With (popular) open source projects, there are hundreds of eyeballs looking at the source and trying to fix security issues before they can be exploited.
The closed source project is typically less secure, but attackers also have less information to work with. Open source is typically more secure, but attackers have more information. Leaked closed source is the worst of both worlds.
And only if the codebase is routinely looked over and tested, no part of the codebase gets forgotten and becomes unmaintainable because somebody left the company.
Open source has the added benefit that maintainers typically don't disappear complete from the project overnight because they got a new job/were fired.
But even then you have the whole area of protocol reverse engineering and data fuzzing which doesn't require the source at all.
A closed source projects can have thousand of security bugs no-one will never know about. Since it's closed, it's hidden so no problem... until it's leaked.
In contrast, source code of games is a trade secret. It is being worked at by famously overworked developers. And companies in the industry are known to sit on vulnerability reports for months or years.

EXERCISES >>
1. Answer these questions about the passage on open and closed source security:
(a) What phrase does the passage use to describe leaked closed source?
(b) Which two areas does the passage say do not require the source at all?
(c) For how long are companies in the game industry known to sit on vulnerability reports?
2. Carry on the passage on open and closed source security, picking up after its final sentence about vulnerability reports.

Dataset excerpts
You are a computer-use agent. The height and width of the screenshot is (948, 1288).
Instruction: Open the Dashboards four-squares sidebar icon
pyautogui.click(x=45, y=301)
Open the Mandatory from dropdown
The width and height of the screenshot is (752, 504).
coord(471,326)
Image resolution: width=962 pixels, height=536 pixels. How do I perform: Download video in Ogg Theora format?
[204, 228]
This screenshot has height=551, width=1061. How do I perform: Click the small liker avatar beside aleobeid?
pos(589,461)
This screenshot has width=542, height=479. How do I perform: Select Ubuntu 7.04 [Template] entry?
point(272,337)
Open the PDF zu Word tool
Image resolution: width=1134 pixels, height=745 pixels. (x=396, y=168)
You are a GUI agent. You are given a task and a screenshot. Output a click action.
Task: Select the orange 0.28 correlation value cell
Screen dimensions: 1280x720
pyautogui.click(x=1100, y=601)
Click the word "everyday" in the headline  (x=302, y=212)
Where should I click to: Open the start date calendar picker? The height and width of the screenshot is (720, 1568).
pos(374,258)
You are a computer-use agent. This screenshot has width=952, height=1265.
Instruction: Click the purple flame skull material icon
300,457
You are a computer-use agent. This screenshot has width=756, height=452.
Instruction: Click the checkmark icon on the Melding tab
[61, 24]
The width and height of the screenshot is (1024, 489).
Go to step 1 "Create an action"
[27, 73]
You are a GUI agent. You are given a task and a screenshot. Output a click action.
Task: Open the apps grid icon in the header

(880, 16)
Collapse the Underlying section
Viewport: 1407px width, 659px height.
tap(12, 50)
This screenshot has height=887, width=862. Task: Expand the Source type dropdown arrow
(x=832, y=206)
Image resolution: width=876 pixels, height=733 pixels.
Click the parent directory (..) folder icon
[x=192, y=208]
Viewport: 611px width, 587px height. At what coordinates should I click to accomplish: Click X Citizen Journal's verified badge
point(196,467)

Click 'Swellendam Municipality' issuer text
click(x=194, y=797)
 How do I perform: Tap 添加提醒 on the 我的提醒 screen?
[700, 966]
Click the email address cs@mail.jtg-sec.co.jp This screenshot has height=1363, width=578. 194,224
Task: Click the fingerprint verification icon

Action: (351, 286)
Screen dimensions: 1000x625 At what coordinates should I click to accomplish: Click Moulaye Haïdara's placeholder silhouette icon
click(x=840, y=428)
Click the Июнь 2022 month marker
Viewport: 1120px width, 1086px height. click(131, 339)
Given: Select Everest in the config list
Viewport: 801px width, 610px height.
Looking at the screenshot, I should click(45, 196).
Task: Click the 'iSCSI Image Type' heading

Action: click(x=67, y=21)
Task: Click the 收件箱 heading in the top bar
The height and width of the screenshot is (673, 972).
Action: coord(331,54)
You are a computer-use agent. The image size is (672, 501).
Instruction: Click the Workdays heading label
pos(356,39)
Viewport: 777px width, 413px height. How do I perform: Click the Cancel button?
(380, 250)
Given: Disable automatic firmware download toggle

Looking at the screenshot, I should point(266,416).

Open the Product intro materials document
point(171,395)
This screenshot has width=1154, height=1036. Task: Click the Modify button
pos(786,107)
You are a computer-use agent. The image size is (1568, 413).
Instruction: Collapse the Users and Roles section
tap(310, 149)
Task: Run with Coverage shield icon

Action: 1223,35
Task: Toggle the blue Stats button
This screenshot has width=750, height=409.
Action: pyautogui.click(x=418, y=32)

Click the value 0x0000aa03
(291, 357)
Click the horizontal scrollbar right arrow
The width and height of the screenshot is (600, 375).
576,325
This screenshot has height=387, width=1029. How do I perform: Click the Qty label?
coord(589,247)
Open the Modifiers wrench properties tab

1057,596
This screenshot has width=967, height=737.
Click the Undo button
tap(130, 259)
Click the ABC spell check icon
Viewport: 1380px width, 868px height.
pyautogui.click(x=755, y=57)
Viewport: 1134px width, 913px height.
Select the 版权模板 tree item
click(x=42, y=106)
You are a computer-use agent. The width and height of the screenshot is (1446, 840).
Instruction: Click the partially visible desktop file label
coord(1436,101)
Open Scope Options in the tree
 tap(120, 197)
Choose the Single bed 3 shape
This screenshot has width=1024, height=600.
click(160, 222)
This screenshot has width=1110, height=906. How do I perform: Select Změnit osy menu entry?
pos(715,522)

ANSWERS TO THE PROBLEMS >>
1.
(a) The worst of both worlds.
(b) Protocol reverse engineering and data fuzzing.
(c) For months or years.

2.
Don't ever install games on a machine you use for work or identity.
- Main Google account.
- SSH keys.
- GPG keys.
- Pictures of any important documents.
- Digital copies of any important documents.
Basically: the moment you start installing games on a computer, assume it makes its contents world read/writeable.
His argument is also complete horsesh_t to prop up the firm and to also spread FUD. Just look at this sentence: 'identify deeper flaws for exploit', tells you they don't even understand that you find the vulnerabilities first and THEN you develop an exploit for it.
Another "death sentence" of journalistic quality at the BBC whilst also advertising for firms that have clueless spokespeople.
This is the illegal gain of someone else's intellectual property. "Stealing" is a reasonable word to use in this context.
I reckon we need a new word. "Pirating" has sort-of taken that space but it's not really good and it only covers distribution. It should be something that carries a meaning of "swindled", "wiped away", "theoretic-market-value-corrupted".
Stop justifying poor behavior. Just stop. Trust me, your cognitive dissonance will reduce, and life will overall get easier.
Or rather, somebody's life will probably get easier - just not mine.
It is just taking advantage of someone without their permission. That's all it is. There's nothing revolutionary or awesome about it. It isn't novel. It isn't creative. It isn't rebellious.
It is simply an unethical use of force.
For most activities in the United States, in 2021, this mode of analysis is flat out wrong.
Realizing this distinction is a path to liberation.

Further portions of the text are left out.